* _Given data_
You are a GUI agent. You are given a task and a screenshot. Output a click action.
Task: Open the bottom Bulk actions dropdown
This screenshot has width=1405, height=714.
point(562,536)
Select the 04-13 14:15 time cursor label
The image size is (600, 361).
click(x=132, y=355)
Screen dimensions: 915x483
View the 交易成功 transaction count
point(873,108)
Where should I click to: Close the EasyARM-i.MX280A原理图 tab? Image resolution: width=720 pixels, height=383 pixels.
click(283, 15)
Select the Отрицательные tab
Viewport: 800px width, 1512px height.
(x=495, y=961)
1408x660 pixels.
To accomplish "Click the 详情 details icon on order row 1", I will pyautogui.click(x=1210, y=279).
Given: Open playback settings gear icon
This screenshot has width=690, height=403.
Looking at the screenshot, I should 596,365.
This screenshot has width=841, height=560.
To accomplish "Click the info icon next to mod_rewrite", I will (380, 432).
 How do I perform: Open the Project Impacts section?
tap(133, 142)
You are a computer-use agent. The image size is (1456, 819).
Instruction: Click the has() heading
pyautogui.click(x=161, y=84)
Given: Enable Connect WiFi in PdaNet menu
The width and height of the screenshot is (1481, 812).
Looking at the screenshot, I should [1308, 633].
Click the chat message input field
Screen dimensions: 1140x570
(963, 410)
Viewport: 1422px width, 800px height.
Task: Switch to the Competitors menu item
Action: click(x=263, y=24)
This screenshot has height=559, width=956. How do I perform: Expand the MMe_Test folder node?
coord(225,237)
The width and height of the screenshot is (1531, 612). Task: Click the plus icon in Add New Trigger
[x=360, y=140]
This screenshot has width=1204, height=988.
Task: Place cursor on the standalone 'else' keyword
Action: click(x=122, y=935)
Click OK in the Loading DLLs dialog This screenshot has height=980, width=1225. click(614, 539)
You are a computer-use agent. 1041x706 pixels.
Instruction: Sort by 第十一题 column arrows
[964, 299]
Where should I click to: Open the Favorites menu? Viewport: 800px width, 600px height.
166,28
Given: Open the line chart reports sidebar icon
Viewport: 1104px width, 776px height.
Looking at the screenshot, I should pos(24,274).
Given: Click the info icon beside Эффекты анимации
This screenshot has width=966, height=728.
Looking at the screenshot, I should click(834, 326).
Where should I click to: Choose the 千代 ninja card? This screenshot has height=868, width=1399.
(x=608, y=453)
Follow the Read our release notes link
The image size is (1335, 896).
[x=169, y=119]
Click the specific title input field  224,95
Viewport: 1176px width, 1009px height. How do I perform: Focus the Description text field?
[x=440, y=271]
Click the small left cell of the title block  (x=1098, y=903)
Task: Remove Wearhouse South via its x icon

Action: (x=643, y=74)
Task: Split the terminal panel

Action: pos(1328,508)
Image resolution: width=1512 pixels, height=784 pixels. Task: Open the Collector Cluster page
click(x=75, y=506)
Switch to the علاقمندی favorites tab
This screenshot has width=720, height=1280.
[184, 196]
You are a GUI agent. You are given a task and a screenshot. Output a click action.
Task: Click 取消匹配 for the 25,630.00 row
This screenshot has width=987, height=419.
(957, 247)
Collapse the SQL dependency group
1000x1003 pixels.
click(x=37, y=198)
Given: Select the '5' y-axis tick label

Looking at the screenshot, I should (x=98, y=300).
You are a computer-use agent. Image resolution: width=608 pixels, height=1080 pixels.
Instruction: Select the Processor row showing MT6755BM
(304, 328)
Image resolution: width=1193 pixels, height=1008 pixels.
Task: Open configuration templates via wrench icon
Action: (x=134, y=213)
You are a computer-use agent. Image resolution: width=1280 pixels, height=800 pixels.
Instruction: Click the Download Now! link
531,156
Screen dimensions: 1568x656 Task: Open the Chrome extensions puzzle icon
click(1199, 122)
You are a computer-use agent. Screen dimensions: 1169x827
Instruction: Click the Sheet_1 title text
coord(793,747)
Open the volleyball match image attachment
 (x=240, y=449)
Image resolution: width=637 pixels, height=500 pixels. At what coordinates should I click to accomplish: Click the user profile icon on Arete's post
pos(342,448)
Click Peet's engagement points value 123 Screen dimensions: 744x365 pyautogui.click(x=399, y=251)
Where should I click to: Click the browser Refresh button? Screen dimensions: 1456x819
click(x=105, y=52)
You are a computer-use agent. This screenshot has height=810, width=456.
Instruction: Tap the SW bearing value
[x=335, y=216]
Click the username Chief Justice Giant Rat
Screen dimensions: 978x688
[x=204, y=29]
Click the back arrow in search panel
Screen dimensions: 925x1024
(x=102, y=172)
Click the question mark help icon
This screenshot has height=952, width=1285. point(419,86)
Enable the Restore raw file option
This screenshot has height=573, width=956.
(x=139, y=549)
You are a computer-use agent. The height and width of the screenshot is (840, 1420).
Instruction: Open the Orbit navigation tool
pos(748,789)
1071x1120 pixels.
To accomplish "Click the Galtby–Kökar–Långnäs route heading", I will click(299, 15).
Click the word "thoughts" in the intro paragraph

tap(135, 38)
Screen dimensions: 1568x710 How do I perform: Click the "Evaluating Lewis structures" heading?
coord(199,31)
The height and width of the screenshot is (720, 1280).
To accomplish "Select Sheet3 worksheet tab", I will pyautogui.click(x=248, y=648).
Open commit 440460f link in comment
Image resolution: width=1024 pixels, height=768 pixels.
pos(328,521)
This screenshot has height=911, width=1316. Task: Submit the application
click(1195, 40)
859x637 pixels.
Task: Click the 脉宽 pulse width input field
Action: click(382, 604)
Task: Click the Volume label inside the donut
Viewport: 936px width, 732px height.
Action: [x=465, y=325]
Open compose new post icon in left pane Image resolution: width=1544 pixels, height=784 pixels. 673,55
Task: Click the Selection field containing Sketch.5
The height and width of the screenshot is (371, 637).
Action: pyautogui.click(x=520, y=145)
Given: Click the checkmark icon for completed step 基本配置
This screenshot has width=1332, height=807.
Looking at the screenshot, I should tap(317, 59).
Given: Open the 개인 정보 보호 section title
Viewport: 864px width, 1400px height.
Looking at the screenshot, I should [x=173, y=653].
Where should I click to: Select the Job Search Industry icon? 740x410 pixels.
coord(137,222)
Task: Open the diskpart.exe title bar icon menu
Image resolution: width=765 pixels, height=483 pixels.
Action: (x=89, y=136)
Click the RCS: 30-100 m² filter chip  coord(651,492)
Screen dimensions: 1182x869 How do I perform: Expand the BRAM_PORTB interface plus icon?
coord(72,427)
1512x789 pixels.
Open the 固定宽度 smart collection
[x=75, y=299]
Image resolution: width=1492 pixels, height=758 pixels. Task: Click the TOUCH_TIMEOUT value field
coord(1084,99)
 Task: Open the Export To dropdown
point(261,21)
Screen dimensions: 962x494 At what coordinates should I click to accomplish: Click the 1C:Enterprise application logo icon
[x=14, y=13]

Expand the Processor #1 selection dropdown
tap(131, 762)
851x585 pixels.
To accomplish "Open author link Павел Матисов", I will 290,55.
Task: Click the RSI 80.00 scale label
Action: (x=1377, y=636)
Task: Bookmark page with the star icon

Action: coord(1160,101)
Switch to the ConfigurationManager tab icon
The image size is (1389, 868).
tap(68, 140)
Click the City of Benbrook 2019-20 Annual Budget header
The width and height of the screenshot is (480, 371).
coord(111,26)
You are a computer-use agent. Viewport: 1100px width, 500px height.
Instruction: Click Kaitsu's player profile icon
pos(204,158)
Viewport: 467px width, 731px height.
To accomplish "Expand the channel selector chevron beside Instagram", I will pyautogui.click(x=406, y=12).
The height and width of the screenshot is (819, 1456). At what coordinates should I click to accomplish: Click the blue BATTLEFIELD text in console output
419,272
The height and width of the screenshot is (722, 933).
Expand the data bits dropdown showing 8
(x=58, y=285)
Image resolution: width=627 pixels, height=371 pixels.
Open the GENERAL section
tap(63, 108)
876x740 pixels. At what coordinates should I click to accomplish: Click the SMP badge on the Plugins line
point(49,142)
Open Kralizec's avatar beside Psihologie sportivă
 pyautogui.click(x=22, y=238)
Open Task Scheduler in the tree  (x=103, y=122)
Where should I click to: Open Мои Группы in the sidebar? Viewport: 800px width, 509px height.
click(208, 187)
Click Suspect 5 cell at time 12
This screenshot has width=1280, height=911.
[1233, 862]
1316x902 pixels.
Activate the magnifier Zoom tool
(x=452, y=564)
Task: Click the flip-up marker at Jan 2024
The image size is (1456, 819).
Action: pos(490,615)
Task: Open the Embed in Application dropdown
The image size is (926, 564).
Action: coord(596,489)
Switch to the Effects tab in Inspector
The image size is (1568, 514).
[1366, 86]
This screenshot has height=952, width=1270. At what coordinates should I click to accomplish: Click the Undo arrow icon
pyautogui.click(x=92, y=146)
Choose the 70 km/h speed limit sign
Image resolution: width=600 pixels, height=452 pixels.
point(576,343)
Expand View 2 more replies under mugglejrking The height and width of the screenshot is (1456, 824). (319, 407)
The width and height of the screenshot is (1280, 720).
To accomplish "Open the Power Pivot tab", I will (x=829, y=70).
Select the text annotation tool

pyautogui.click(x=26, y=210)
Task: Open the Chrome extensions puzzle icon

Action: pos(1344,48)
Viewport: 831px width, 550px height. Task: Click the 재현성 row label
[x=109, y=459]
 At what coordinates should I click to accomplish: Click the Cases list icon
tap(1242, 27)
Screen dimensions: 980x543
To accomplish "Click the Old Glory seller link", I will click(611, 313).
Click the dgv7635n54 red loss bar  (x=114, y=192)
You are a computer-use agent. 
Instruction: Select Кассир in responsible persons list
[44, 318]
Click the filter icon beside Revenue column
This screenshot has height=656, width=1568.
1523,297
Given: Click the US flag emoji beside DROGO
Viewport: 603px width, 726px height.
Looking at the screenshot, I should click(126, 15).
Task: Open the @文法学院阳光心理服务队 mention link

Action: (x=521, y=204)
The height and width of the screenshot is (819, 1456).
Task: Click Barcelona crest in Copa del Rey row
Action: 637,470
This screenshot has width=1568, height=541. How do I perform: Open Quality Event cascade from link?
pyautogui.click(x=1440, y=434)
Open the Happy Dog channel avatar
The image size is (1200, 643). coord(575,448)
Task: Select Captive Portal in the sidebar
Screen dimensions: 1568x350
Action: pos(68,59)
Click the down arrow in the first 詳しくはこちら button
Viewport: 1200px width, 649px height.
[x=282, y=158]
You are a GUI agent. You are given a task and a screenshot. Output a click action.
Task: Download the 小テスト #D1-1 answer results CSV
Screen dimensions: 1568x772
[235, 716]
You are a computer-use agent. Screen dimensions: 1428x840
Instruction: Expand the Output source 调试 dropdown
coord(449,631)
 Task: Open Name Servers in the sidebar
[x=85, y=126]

* _Work to complete_
Reproduce verbatim the lines starting with the one containing "This screenshot has height=952, width=1270." and ending with the one containing "pyautogui.click(x=1440, y=434)", both included.

* _Task answer_
This screenshot has height=952, width=1270. At what coordinates should I click to accomplish: Click the Undo arrow icon
pyautogui.click(x=92, y=146)
Choose the 70 km/h speed limit sign
Image resolution: width=600 pixels, height=452 pixels.
point(576,343)
Expand View 2 more replies under mugglejrking The height and width of the screenshot is (1456, 824). (319, 407)
The width and height of the screenshot is (1280, 720).
To accomplish "Open the Power Pivot tab", I will (x=829, y=70).
Select the text annotation tool

pyautogui.click(x=26, y=210)
Task: Open the Chrome extensions puzzle icon

Action: pos(1344,48)
Viewport: 831px width, 550px height. Task: Click the 재현성 row label
[x=109, y=459]
 At what coordinates should I click to accomplish: Click the Cases list icon
tap(1242, 27)
Screen dimensions: 980x543
To accomplish "Click the Old Glory seller link", I will click(611, 313).
Click the dgv7635n54 red loss bar  (x=114, y=192)
You are a computer-use agent. 
Instruction: Select Кассир in responsible persons list
[44, 318]
Click the filter icon beside Revenue column
This screenshot has height=656, width=1568.
1523,297
Given: Click the US flag emoji beside DROGO
Viewport: 603px width, 726px height.
Looking at the screenshot, I should click(126, 15).
Task: Open the @文法学院阳光心理服务队 mention link

Action: (x=521, y=204)
The height and width of the screenshot is (819, 1456).
Task: Click Barcelona crest in Copa del Rey row
Action: 637,470
This screenshot has width=1568, height=541. How do I perform: Open Quality Event cascade from link?
pyautogui.click(x=1440, y=434)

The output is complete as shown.